- [Your assignment] The response should consist of the data reproduced word for word.

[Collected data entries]
===
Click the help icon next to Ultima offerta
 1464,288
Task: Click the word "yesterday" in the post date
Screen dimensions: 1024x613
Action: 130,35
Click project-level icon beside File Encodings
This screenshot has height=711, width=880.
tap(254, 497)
===
- [Output]
Click the help icon next to Ultima offerta
 1464,288
Task: Click the word "yesterday" in the post date
Screen dimensions: 1024x613
Action: 130,35
Click project-level icon beside File Encodings
This screenshot has height=711, width=880.
tap(254, 497)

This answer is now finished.